Friday, June 23, 2023

 The Nativity of St. John the Baptist, Saturday, June 24, 2023

Isaiah 49, 1–6


Hear me, O coastlands, listen, O distant peoples. The Lord called me from birth, from my mother’s womb he gave me my name. He made of me a sharp-edged sword and concealed me in the shadow of his arm. He made me a polished arrow, in his quiver he hid me. You are my servant, he said to me, Israel, through whom I show my glory. Though I thought I had toiled in vain, and for nothing, uselessly, spent my strength, yet my reward is with the Lord, my recompense is with my God. For now the Lord has spoken who formed me as his servant from the womb, that Jacob may be brought back to him and Israel gathered to him; and I am made glorious in the sight of the Lord, and my God is now my strength! It is too little, he says, for you to be my servant, to raise up the tribes of Jacob, and restore the survivors of Israel; I will make you a light to the nations, that my salvation may reach to the ends of the earth.

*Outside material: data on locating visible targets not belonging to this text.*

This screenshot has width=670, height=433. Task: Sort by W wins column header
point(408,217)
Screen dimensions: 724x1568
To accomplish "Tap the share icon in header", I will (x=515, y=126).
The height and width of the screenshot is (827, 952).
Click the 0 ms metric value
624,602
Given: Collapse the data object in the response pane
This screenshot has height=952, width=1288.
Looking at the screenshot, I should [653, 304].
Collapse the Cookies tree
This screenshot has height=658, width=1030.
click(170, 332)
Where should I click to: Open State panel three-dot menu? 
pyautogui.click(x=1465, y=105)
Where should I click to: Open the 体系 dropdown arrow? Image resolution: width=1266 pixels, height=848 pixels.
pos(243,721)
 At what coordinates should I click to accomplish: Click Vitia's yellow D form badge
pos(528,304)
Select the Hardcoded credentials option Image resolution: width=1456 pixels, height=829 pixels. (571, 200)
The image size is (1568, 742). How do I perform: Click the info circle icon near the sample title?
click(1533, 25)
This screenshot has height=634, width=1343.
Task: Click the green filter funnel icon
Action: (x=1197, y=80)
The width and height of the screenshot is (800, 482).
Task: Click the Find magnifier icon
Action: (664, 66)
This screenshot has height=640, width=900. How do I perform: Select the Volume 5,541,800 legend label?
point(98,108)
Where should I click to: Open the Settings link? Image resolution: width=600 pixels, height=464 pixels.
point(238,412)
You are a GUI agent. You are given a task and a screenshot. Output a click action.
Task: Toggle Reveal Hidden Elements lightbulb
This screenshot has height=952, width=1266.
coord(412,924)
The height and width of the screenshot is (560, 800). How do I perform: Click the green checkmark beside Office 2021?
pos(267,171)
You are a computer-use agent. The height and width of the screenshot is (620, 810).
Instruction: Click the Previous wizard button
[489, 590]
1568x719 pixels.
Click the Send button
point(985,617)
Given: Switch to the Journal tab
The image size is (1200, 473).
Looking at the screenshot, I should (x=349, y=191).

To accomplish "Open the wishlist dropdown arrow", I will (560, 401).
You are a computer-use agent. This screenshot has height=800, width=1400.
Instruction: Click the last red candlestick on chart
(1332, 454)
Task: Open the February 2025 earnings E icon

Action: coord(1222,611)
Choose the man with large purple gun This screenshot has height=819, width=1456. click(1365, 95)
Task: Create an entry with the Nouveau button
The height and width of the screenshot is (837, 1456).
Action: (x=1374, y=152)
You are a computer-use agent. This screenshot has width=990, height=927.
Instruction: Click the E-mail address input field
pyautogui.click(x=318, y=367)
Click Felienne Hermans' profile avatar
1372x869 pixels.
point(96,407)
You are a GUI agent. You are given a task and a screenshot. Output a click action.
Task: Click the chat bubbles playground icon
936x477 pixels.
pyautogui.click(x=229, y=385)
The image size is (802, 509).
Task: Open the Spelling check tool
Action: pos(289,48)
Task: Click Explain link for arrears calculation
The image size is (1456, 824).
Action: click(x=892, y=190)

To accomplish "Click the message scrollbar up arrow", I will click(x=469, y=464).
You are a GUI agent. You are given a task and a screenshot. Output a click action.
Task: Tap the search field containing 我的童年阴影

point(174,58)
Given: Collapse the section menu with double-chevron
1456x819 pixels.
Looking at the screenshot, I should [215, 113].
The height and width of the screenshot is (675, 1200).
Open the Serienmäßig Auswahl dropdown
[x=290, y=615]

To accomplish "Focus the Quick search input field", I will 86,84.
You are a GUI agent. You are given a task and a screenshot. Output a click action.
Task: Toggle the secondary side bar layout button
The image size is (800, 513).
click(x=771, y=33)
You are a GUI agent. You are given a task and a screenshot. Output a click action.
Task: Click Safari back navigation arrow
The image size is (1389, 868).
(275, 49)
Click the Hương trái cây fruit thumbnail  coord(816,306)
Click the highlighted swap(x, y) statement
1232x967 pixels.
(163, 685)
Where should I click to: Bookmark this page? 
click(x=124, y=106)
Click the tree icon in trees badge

These words, spoken by the Prophet Isaiah, also illuminate for us the interior life of John the Baptist.  Certainly, John showed himself a worthy descendent of Isaiah, who seems also to have come from a priestly family, and who preached repentance and prophesied future salvation both in his words and in the deeds the Lord told him to perform.  John likewise preached repentance and set forth signs such as in his clothing and food, and most especially in the sign of his baptism, which pointed to the baptism initiated by the Lord Jesus which conferred grace.


“The Lord called me from birth, from my mother’s womb he gave me my name.”  Now, we do not read of God telling his parents what to name Isaiah in the way John’s parents were told, but these words mean that God had charge of the child from his birth, and had prepared a special vocation for him.  As the son of a priest, John would have received an education in the Law and the Prophets such as would prepare him for service in the Temple.  The forerunner of the Savior, then, was guided by God to know the Scriptures and to know him.  “He made of me a sharp-edged sword and concealed me in the shadow of his arm.”  John spoke of Jesus as an “axe” (Matthew 3, 10), and the Prophet speaks of John as a “sword”.  As a sharp-edged sword in the hand of the Lord, John spoke plainly of the sins of the Pharisees and the Jewish leaders in Jerusalem, cutting through their pretensions and false interpretations of the Scriptures.  He was “concealed” in that he lived quietly for most of his life in Judea, praying and doing penance, and attracted crowds only in the last few years.


“You are my servant, he said to me, Israel, through whom I show my glory.”  God calls him “Israel”, who went into Egypt with his sons and did not live to see the nation sprung from his loins enter and inhabit the land God had promised to Abraham and his father Isaac before him.  John lived to see the beginning of Christ’s ministry, but did not live to see his Resurrection.


“Though I thought I had toiled in vain, and for nothing, uselessly, spent my strength, yet my reward is with the Lord, my recompense is with my God.”  The Prophets suffered periods of frustration and questioning.  Jeremiah especially poured out the darkness that sometimes filled him.  It is not impossible that John felt this too now and then in the long years of waiting for the Messiah as well as during his imprisonment in Herod’s fortress. He would have taken consolation from the fact that he was doing the will of God.  “For now the Lord has spoken who formed me as his servant from the womb, that Jacob may be brought back to him and Israel gathered to him.”  John knew deep inside his heart that he was the chosen instrument of God for beginning the work of calling Israel to return to God.  He knew that he was the voice who would cry out in the wilderness that the Kingdom of heaven was approaching.  


“I am made glorious in the sight of the Lord, and my God is now my strength!”  Just as the Virgin Mary could say that all generations would call her blessed for all that the Lord has done for her, so John the Baptist knew that he would be made glorious by what God had done for him in calling him to be the forerunner of the Son of God.  “It is too little, he says, for you to be my servant, to raise up the tribes of Jacob, and restore the survivors of Israel.”  God praises John for his commitment to doing his will, for prophesying in an age long after the prophets had ceased to come, living in the wilderness instead of a city, as most of the prophets had, and giving up the chance to serve in the Temple, the highest honor a Jew could receive.  “I will make you a light to the nations, that my salvation may reach to the ends of the earth.”  And not only would he call the Jews together but his preaching went out to the Gentiles as well so that they began to look for a Savior from Israel.